-- Opening Marker --

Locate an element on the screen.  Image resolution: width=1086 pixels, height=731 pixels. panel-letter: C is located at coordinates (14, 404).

-- Closing Marker --
-- Opening Marker --

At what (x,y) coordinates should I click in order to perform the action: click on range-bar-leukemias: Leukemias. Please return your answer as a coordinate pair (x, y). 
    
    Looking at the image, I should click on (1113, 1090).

-- Closing Marker --
-- Opening Marker --

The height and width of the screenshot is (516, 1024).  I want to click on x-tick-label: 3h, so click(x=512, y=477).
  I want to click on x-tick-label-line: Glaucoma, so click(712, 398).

-- Closing Marker --

#### BRIEF
Return, unchanged, the part of the lines that opens with the line containing "The height and" and closes with the line containing "I want to click on x-tick-label-line: Glaucoma, so", including both of those lines.

#### EXERCISE ANSWER
The height and width of the screenshot is (516, 1024).  I want to click on x-tick-label: 3h, so click(x=512, y=477).
  I want to click on x-tick-label-line: Glaucoma, so click(712, 398).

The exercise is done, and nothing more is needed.